(What this task involves) Please report each line of the data below that contains "width".
--- START ---
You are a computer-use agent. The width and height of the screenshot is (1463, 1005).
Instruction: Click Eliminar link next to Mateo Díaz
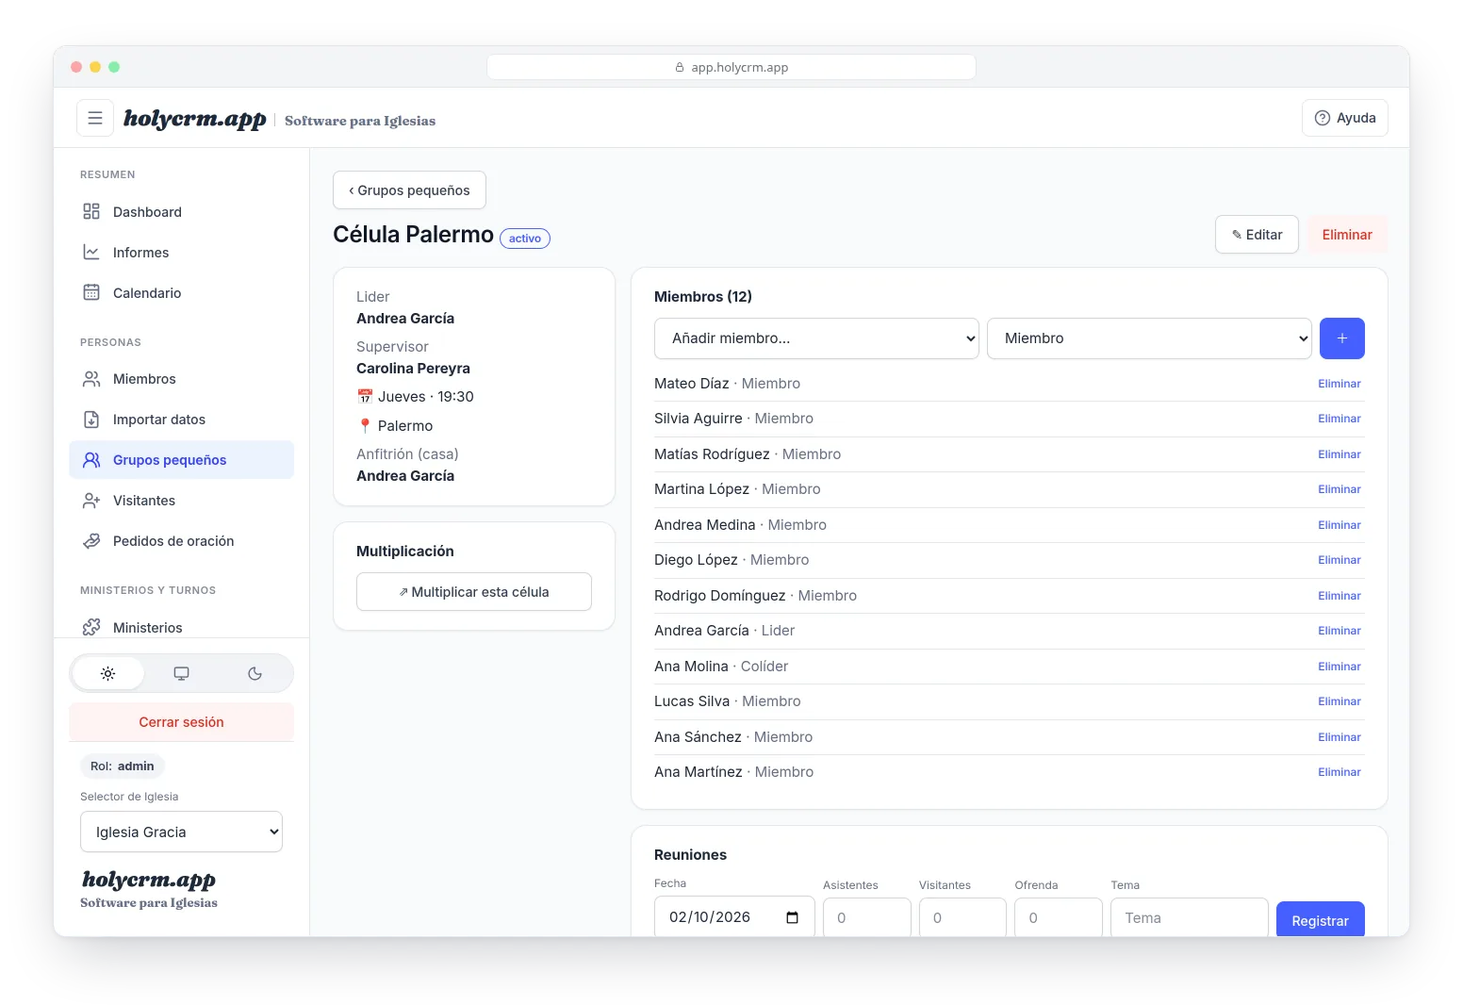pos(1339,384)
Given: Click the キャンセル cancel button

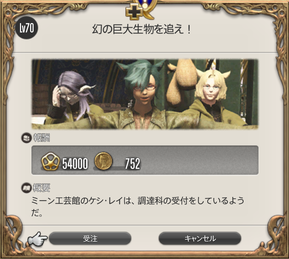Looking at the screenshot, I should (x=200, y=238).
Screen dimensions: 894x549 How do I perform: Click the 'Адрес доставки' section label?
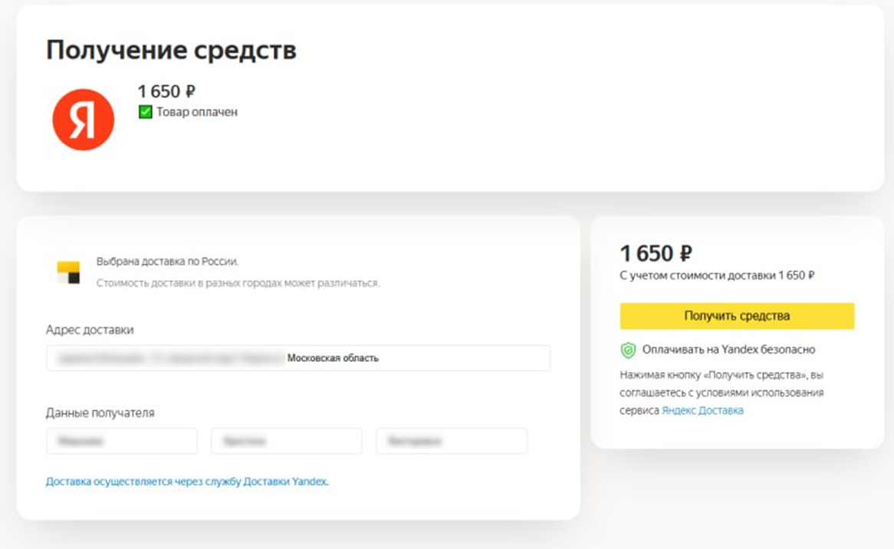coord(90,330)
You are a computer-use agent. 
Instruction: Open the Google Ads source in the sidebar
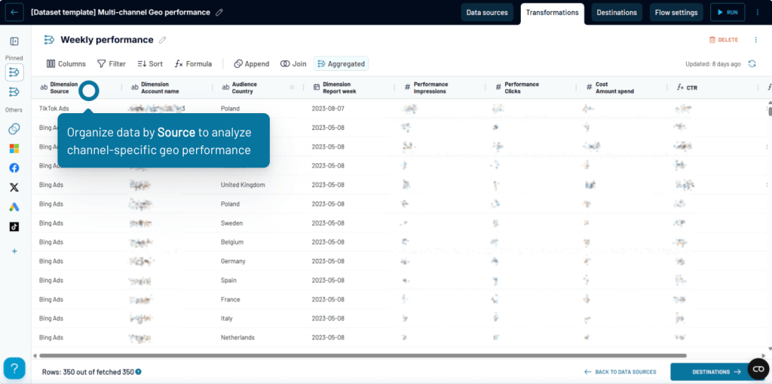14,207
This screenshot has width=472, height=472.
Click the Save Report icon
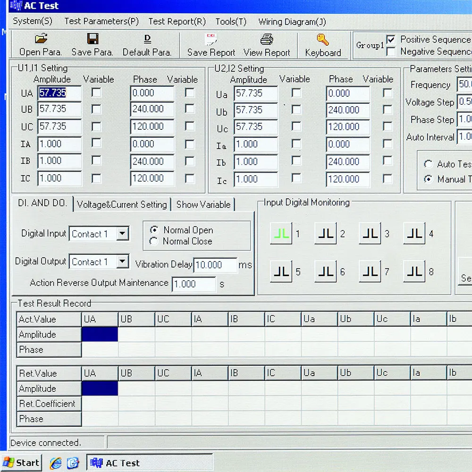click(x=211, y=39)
--- END ---
(Solution to the exercise)
You are a computer-use agent. The width and height of the screenshot is (1463, 1005).
This screenshot has width=472, height=472.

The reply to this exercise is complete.